MENUTUP bulai mei 2025 kali ini saya menghadiri pameran bertajuk “Lawan” yang menceritakan gerakan terbaru yang terjadi di Indonesia tentang penolakan militerisme secara masif yang tersebar di berbagai wilayah Indonesia pada bulan Maret lalu.
Tak henti hentinya saya dibuat kagum dengan esensi acara tersebut, yang membuat saya bertanya bagaimana mereka (orang orang asing) peduli tentang kondisi terbaru di Indonesia? Mereka mencari berita dan informasi terkini dan lalu mengabarkannya kepada yang lain.
Meminjam kata Paulo Freire ‘solidaritas memerlukan komunikasi’, mereka ingin menunjukkan solidaritasnya terhadap masyarakat Indonesia dengan membangun komunikasi dan diskusi antar kawan.
Mereka sadar bahwa dengan mengerti dan membangun solidaritas secara tidak langsung akan mempelajari tantangan dan solusi yang dibutuhkan untuk membuat gerakan perubahan yang ingin mereka capai di Jepang. Mereka mengambil inspirasi gerakan di Indonesia.
Saya melihat apa yang mereka lakukan adalah upaya untuk menghadapi budaya dominasi yang mereka lawan secara kultural.
Di era sekarang dengan kemajuan teknologi yang semakin menggerus semangat gerakan dan batas antara fakta dan opini menjadi abu abu, mereka menghadapi apa yang sudah menjadi kelaziman di masyarakat dengan upaya kenormalan juga, secara kultural mereka membuat acara dan berdialog, berkomunikasi agar solidaritas menjadi suatu hal yang wajar ditemui.
Komunikasi yang mereka ambil tidak hanya berupa menyebarkan kabar dan keberpihakan mereka tentang gerakan yang ada di Indonesia.
Namun juga berupa diskusi dan dialog. Bagi beberapa orang, metode diskusi atau dialog adalah hal yang naif, terlalu formalitas dan buang buang tenaga. Tetapi bukankah tidak ada yang lebih nyata dari manusia dengan dunianya selain daripada manusia dengan manusia lain.
Sepatutnya sebuah gerakan (komunitas), dengan dialog maka bukan hanya dengan aksi namun juga memenuhi persyaratan lain akan terwujudnya sebuah tujuan yaitu refleksi. Bukan hanya praktik di lapangan tetapi juga dengan diskusi, dialog dan evaluasi di depan kopi.
Dialog juga memunculkan sebuah harapan terhadap sesuatu yang lebih baik, karena dengan sarana dialog kita bisa menjelaskan realitas terbaik yang dapat kita capai dan perjuangkan. Dengan begitu harapan akan muncul sehingga kita tidak lari dari realitas, bisu dan menolak diri dari dunia yang akhirnya menggembosi semangat kita untuk melakukan suatu perubahan.
Keadaan manusialah yang menentukan kesadaran manusia.
~ Materialisme Karl Marx
Selain itu, dengan dialog juga bisa membuat seorang mengerti akan pandangan orang lain. Karena pandangan tiap orang berbeda tergantung pada situasi yang membentuk pandangan mereka.
Tentunya dengan pandangan mereka yang termanifestasi pada aksi mereka, kita bisa mempelajari dan menentukan ramuan terbaik untuk menjawab tantangan dengan pertimbangan pandangan orang lain. Pengalaman eksklusif seorang terkadang bisa menjadi acuan kesimpulan bagi orang lain.
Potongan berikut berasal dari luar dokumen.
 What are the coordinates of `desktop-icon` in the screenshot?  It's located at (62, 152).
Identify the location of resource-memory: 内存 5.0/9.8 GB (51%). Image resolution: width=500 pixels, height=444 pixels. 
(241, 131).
Dialog juga akan membangkitkan perasaan keterlibatan antara seorang satu dengan kawan lain, terlebih lagi jika orang itu ingin membebaskan orang lain. Bukan hanya seorang itu yang menjadi pelaku pembebas (revolusioner) tetapi juga secara bersama sama dengan seorang yang ingin dibebaskan ikut berpartisipasi dalam tindakan pembebasan (gerakan, komunitas).
Secara tidak langsung, seorang tidak akan mereduksi value seorang yang lain dengan tidak menjadikannya objek. Mereka sama sama menjadi subjek dan pelaku. Dan perasaan saling memiliki akan timbul dengan sendirinya.
Refleksi dari acara tersebut saya simpulkan sebagai sebuah semangat akan pentingnya komunikasi dalam sebuah solidaritas baik berupa dialog (diskusi) atau standing side.
Serta seakan menjadi cambuk bagi saya pribadi sebagai orang Indonesia yang seharusnya lebih peduli terhadap kondisi sekitar pada khususnya dan kondisi negara pada umumnya.
Penulis: Ahmad Khoirul Anam
Seorang yang lebih suka dipanggil punk agamis dan selalu memimpikan dunia yang utopis.